>> begin STORED RECORDS
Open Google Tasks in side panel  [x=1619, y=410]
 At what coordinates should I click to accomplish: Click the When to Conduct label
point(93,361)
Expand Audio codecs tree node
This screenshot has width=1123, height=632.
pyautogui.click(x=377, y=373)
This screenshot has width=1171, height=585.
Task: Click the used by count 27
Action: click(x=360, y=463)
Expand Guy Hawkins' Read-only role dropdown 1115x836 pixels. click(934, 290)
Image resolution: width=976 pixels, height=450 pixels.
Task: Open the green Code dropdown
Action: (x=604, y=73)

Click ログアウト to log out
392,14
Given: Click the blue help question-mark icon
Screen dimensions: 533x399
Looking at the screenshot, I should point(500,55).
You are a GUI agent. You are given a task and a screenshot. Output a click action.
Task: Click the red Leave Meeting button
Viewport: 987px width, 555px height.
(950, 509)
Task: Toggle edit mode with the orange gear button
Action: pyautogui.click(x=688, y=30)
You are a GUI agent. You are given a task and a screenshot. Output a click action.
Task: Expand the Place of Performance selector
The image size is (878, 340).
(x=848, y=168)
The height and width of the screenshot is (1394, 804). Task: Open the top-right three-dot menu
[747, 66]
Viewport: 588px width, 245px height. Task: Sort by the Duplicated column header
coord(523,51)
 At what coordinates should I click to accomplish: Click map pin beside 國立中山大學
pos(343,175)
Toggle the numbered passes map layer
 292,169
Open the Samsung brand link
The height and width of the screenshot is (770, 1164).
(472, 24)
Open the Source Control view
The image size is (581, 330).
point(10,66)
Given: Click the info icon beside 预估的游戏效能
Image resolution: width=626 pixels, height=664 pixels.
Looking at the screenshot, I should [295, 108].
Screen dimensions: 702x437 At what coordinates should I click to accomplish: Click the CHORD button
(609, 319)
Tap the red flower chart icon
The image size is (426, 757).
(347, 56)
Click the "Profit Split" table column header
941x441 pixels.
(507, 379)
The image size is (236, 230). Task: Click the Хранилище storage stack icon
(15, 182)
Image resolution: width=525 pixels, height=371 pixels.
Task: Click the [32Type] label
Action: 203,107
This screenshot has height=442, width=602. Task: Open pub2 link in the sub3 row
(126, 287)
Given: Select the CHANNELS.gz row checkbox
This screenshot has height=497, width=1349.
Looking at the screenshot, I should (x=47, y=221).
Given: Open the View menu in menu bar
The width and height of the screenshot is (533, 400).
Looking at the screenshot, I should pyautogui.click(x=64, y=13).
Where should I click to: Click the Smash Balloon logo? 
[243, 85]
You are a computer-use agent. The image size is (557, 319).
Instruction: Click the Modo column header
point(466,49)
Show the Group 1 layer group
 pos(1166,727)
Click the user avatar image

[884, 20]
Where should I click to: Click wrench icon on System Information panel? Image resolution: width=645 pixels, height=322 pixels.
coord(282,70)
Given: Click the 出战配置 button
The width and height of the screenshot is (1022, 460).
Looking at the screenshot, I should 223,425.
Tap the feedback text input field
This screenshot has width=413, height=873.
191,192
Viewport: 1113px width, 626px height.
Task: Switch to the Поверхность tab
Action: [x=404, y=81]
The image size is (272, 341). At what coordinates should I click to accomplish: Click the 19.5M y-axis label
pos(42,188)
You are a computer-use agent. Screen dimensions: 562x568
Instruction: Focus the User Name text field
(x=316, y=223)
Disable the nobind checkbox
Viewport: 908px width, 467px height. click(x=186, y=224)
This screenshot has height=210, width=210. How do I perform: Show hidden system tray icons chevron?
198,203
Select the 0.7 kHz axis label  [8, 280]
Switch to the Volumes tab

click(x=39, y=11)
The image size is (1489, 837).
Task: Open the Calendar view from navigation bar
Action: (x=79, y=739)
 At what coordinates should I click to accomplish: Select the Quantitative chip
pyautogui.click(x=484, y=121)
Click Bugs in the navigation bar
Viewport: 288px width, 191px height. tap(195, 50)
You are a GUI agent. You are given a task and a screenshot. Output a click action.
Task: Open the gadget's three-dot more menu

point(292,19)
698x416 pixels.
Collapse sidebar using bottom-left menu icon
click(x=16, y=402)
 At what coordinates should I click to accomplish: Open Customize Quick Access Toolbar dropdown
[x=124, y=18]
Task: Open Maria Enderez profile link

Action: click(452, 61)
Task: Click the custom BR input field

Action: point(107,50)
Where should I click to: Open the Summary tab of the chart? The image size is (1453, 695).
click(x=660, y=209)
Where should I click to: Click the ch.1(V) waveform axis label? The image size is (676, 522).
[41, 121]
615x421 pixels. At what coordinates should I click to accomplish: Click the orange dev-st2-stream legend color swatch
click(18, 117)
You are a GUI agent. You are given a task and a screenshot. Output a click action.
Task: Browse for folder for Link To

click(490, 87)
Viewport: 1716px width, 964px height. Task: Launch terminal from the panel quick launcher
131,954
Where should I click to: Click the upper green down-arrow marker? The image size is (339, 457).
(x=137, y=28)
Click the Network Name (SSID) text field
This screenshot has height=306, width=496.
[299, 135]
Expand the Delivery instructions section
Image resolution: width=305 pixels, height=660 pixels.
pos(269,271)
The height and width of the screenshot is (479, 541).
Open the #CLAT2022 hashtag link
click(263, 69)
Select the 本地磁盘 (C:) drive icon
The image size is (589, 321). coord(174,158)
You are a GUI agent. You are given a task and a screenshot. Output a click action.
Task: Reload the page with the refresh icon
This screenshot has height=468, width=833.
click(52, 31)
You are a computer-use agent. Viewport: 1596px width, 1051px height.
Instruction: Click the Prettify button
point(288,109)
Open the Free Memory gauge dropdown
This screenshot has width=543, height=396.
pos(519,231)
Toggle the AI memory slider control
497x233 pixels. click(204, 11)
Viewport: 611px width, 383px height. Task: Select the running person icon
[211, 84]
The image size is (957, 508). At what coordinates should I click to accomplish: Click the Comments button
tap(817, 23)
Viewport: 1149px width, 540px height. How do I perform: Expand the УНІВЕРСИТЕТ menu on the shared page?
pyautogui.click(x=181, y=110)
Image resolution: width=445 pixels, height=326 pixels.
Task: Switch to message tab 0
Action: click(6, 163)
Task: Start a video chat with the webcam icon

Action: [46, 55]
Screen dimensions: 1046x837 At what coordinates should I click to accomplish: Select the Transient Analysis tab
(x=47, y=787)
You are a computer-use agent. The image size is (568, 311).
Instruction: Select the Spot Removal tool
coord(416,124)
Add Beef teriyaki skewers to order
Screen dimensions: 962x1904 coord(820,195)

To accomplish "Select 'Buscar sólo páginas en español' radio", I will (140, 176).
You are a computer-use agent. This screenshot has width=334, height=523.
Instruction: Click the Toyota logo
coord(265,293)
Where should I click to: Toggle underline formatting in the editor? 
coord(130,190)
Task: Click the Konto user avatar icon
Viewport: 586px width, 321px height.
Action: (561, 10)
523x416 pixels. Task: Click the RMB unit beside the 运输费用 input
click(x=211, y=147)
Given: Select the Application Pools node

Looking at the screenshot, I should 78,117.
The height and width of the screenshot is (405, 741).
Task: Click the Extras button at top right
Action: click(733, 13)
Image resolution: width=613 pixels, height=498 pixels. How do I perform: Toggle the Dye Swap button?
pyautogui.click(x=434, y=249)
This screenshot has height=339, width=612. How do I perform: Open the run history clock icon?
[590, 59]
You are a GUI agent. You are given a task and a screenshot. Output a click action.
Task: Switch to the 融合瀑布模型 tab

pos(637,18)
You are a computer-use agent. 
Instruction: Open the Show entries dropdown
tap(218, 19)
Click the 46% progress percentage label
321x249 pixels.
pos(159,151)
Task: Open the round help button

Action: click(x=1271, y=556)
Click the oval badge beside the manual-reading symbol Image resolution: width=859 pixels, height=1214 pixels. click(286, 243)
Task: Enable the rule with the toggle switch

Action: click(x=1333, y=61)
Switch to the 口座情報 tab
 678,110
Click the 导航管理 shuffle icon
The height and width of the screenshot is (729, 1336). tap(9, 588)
>> end STORED RECORDS
YOUR OBJECTIVE: Copy out the records from the start through the line containing "Action: (x=604, y=73)", both ends included.

EXPECTED ANSWER:
Open Google Tasks in side panel  [x=1619, y=410]
 At what coordinates should I click to accomplish: Click the When to Conduct label
point(93,361)
Expand Audio codecs tree node
This screenshot has width=1123, height=632.
pyautogui.click(x=377, y=373)
This screenshot has width=1171, height=585.
Task: Click the used by count 27
Action: click(x=360, y=463)
Expand Guy Hawkins' Read-only role dropdown 1115x836 pixels. click(934, 290)
Image resolution: width=976 pixels, height=450 pixels.
Task: Open the green Code dropdown
Action: (x=604, y=73)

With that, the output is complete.